Salgın günlerinde kadına yönelik fiziksel, psikolojik, cinsel şiddet ikiye katlanmış, kadın işsizliği artmış, cinsiyetçi iş bölümü kadınların görünmezleştirilen ev içi emeğinin daha da ağırlaşması ile sonuçlanmıştır. İktidar ve Hilal Kaplan gibi yandaş gazeteciler çocuk istismarını ‘erken evlilik mağduriyeti’ adı altında meşrulaştırmaya çalışmakta, televizyonlarda 12-17 yaş arası çocukların çocuk doğurabileceği ifade edilmekte, İstanbul Sözleşmesi ve 6284 sayılı kanun her fırsatta hedef haline getirilmektedir. Kız çocuklarını tecavüzcülerle evlendirmeyi yasallaştırarak tecavüzleri meşrulaştırmak istemektedirler. Halkların Demokratik Kongresi bu saldırılar karşısında da her zaman olduğu gibi birleşik kadın mücadelesini örmeye ve kadın dayanışmasını büyütmeye devam edecektir.
Salgın sürecinde ekolojik yıkım şiddetlenmiştir. Her geçen gün yeni tahribatlar gerçekleştirilmekte; Alavara Koyu’ndan Kirazlıyayla’ya, Kaz Dağları’ndan Çıtlık’a devlet ve şirketler eliyle talan ölçüsüzleşirken ekoloji mücadelesi verenler cezalandırılmak istenmektedir. Halkların Demokratik Kongresi olarak aylardır altın madeni projesine karşı nöbet tutanların, madencilik şirketinin köylerinde gerçekleştirdiği talana direnen Kirazlıyaylalıların, HES çalışmalarının yeniden başladığı Zilan için çağrıda bulunanların yanında olduğumuzu, bu mücadelelerin sürdürücüsü olacağımızı ve seslerini yükselteceğimizi ifade ediyoruz.
Yaşlılara yönelik ayrımcı uygulamalar halen yürürlüktedir. Kullanılan damgalayıcı dil ve uygulanan eşitsiz politikalar sosyal güvenceye sahip olmayanlar başta olmak üzere 65 yaş ve üzeri kişilerin toplumsal hayata eşit katılımına ciddi zararlar vermiş; yaşlıları ekonomik, psikolojik ve fiziksel şiddete daha da açık kılmıştır. Bir kez daha bu uygulamalara son verilmesi gerektiğini ifade ediyoruz.

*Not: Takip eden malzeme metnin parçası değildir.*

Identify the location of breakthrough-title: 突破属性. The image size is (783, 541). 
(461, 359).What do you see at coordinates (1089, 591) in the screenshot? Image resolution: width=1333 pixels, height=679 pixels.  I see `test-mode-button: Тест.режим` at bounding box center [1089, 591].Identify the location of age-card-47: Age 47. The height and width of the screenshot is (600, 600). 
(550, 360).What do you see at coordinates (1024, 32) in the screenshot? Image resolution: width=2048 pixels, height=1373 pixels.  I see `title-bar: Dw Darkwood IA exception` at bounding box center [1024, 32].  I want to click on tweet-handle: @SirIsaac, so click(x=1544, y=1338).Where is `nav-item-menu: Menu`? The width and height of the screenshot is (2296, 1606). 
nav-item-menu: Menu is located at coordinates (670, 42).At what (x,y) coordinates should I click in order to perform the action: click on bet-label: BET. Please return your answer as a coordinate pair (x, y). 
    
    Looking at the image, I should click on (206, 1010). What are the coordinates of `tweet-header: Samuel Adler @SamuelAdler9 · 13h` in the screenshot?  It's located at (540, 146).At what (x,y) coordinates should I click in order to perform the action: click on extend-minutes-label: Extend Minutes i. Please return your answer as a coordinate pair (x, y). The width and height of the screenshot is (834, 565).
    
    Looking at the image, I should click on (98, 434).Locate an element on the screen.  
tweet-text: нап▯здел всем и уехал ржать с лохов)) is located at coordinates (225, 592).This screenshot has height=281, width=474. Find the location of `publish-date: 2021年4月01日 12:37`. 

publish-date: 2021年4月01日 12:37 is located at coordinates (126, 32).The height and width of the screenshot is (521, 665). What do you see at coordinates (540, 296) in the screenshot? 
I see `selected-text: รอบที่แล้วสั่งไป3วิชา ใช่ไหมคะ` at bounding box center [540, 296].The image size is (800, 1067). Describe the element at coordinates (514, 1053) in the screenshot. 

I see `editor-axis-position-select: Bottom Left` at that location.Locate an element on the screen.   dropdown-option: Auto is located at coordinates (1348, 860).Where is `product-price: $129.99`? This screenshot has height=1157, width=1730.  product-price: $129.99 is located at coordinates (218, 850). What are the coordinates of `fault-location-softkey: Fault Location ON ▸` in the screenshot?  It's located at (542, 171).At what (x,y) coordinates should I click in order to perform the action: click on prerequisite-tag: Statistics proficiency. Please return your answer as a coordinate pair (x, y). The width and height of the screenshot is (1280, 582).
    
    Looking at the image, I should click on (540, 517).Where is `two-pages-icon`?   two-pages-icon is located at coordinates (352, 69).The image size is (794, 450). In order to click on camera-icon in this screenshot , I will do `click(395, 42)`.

İktidar uydurma "darbe karşıtlığı" kampanyasına rağmen, kendisi fiili bir darbe yürütmektedir. Herhangi bir seçimle iktidarını devretmeye niyeti yoktur. Bu nedenle iktidarın seçim veya kriz nedeniyle kendiliğinden çökeceği yönünde bir hayale kapılınmamalıdır. İktidarı çöküşe götürecek olan halkın örgütlü mücadelesidir. Bu mücadeleyi inşa etmek için muhalefet güçlerinin zihninde tam bir berraklık olmalıdır. Bu berraklık zemininde bir irade ve öncülük inşa etmek hayati önemdedir. Demokrasi güçlerinin ittifakını kurmak ve dayanışma ağlarını güçlendirmek sorumluluğumuza bu anlayışla yaklaşıyoruz. Meclisleşme perspektifini daha da öne çıkararak toplumsal mücadeleye hız vermek bugünün en acil görevlerindendir.
Egemenlerin normali ezilenler için daimî bir sömürü ve ezilme anlamı taşımaktadır. Bizler, Halkların Demokratik Kongresi olarak, egemenlerin normaline son vermek için ezilenlerin gerçek olağanüstünü halini yaratma, yeni yaşamı inşa etme mücadelesini sürdürmeye her koşulda devam edeceğimizi ifade ediyoruz.